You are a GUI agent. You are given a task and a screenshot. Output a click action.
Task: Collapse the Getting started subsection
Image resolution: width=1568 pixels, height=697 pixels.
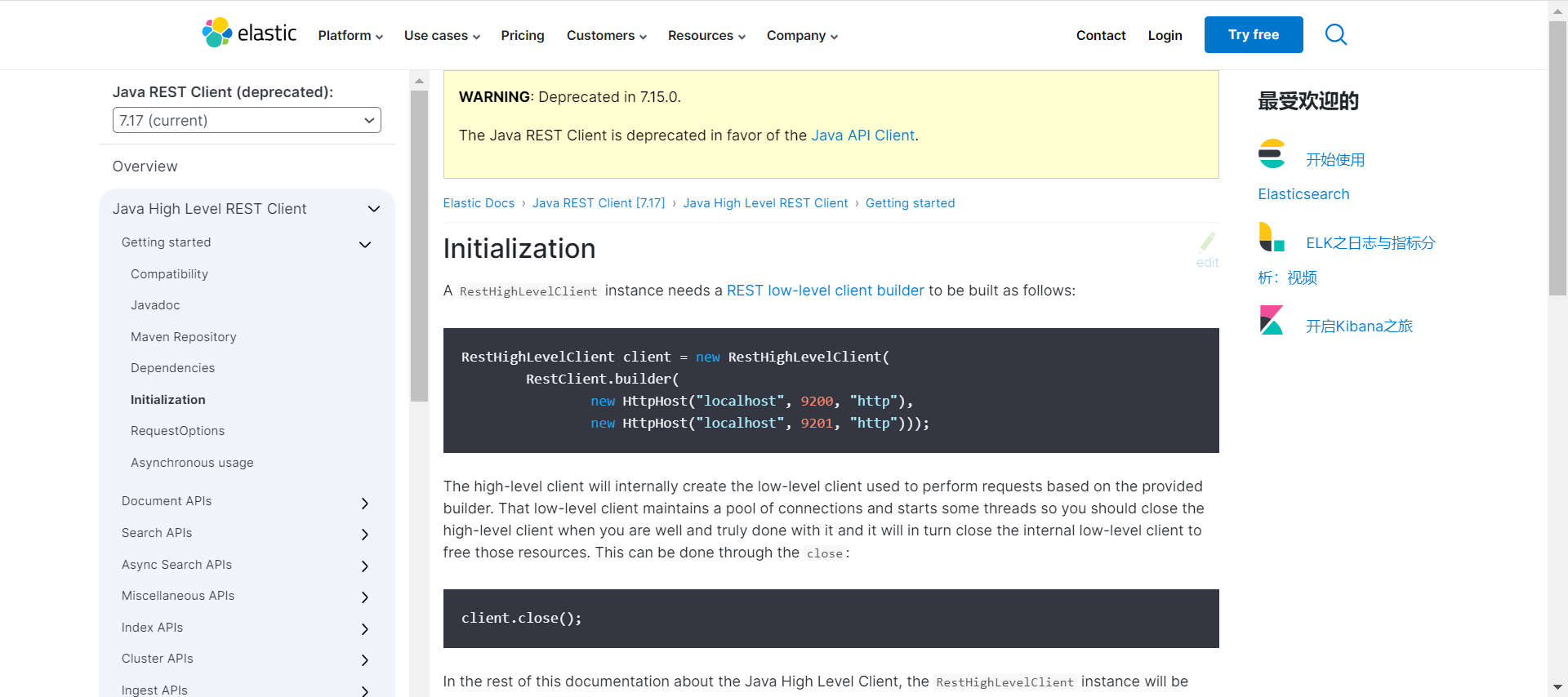click(365, 244)
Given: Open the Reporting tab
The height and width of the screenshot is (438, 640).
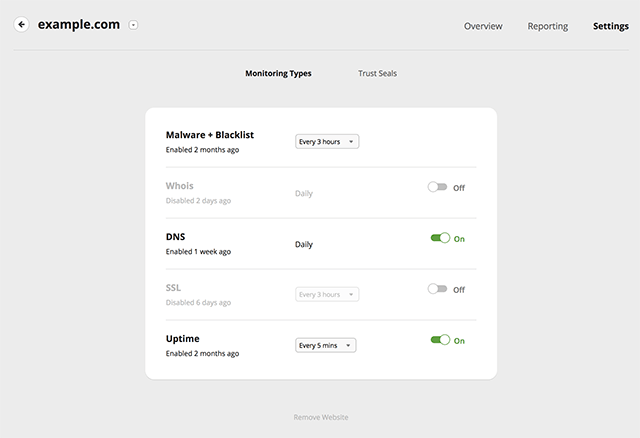Looking at the screenshot, I should pyautogui.click(x=547, y=26).
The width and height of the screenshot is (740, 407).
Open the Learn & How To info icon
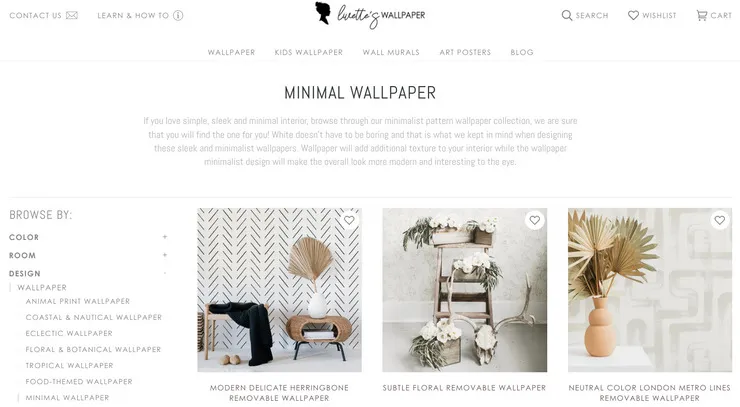click(x=178, y=16)
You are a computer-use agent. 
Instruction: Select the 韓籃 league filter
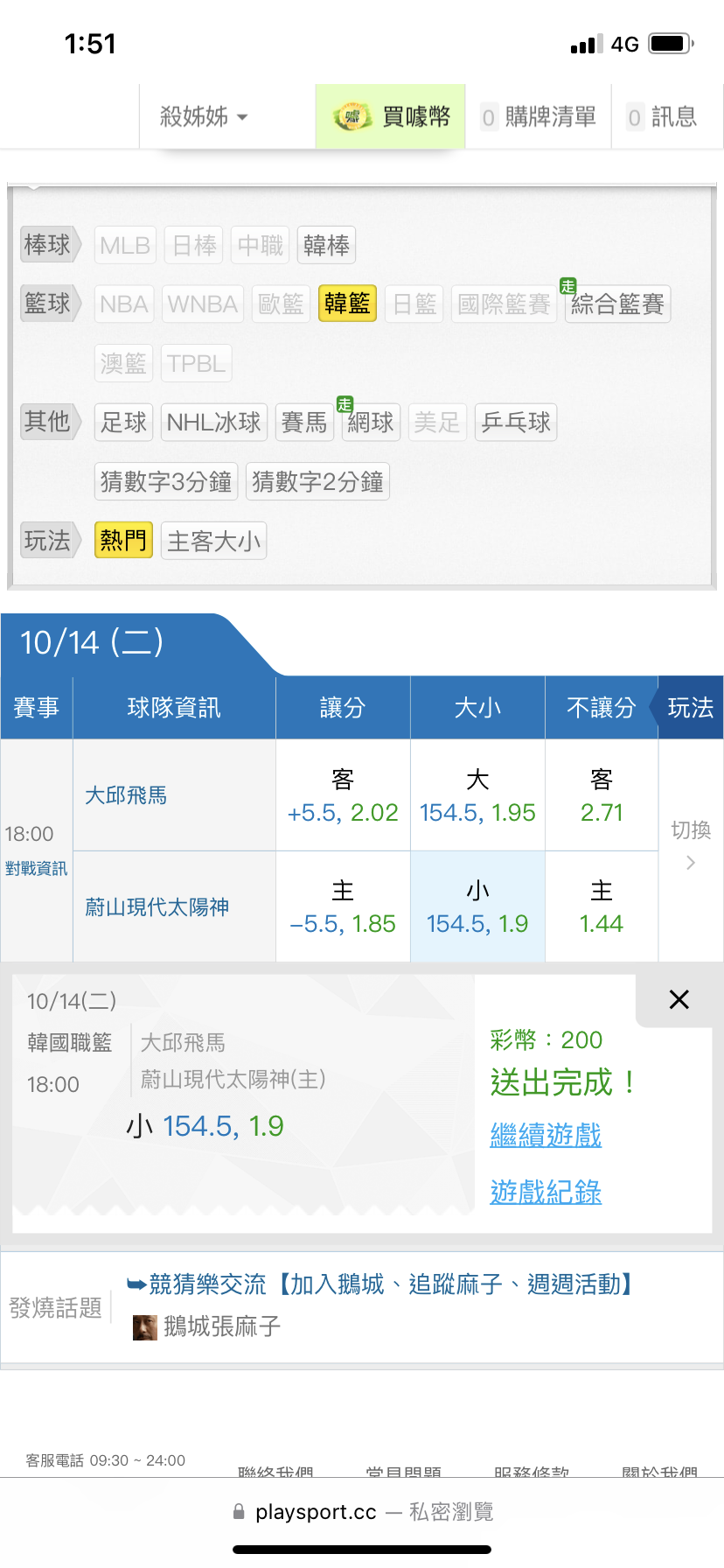pyautogui.click(x=347, y=304)
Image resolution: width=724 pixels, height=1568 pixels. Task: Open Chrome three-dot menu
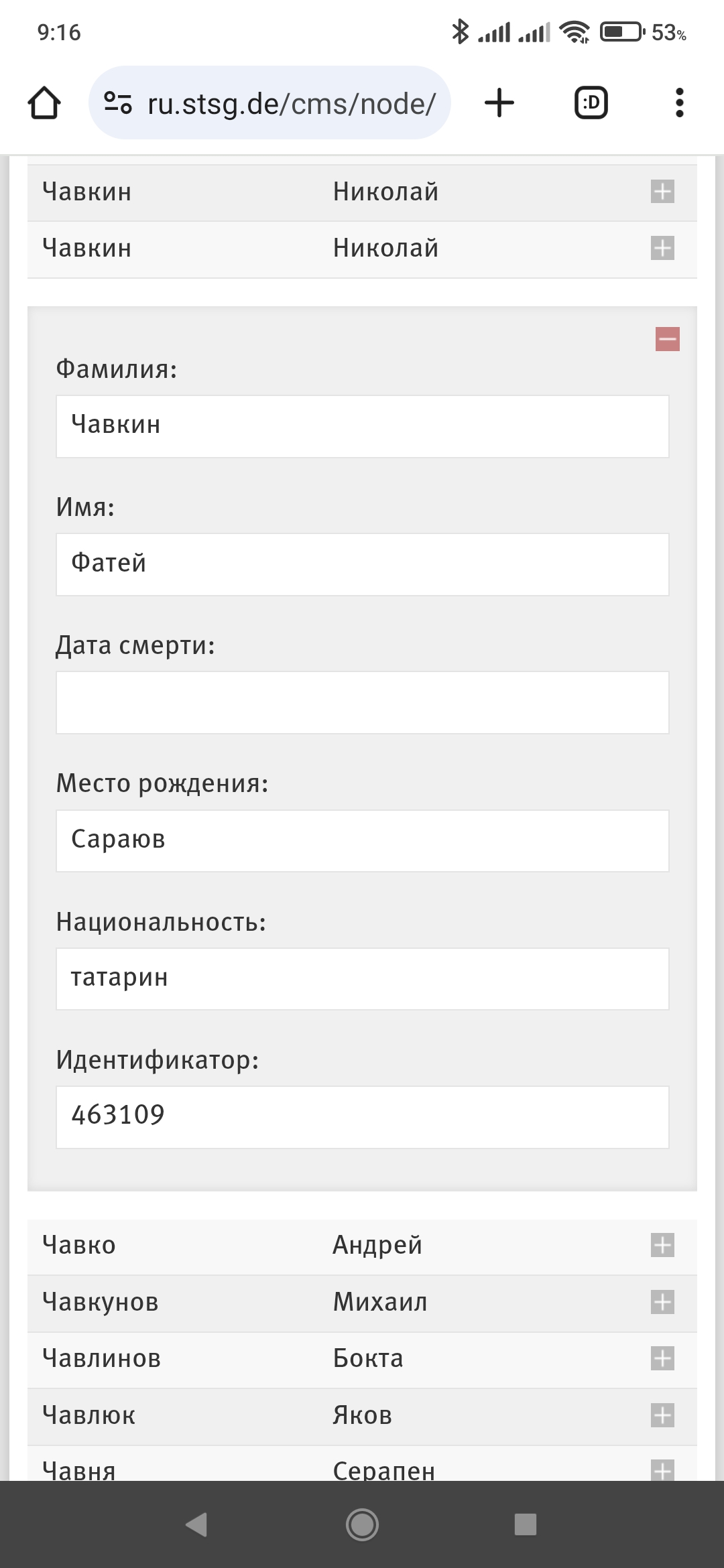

**Task goal:** What you output must match the data exactly, apart from the pictures, which are left out.

**Result of this exercise:**
You are a GUI agent. You are given a task and a screenshot. Output a click action.
Task: Collapse the Getting started subsection
Image resolution: width=1568 pixels, height=697 pixels.
click(365, 244)
Given: Open the Reporting tab
The height and width of the screenshot is (438, 640).
Looking at the screenshot, I should pyautogui.click(x=547, y=26).
The width and height of the screenshot is (740, 407).
Open the Learn & How To info icon
click(x=178, y=16)
You are a computer-use agent. 
Instruction: Select the 韓籃 league filter
pyautogui.click(x=347, y=304)
Image resolution: width=724 pixels, height=1568 pixels. Task: Open Chrome three-dot menu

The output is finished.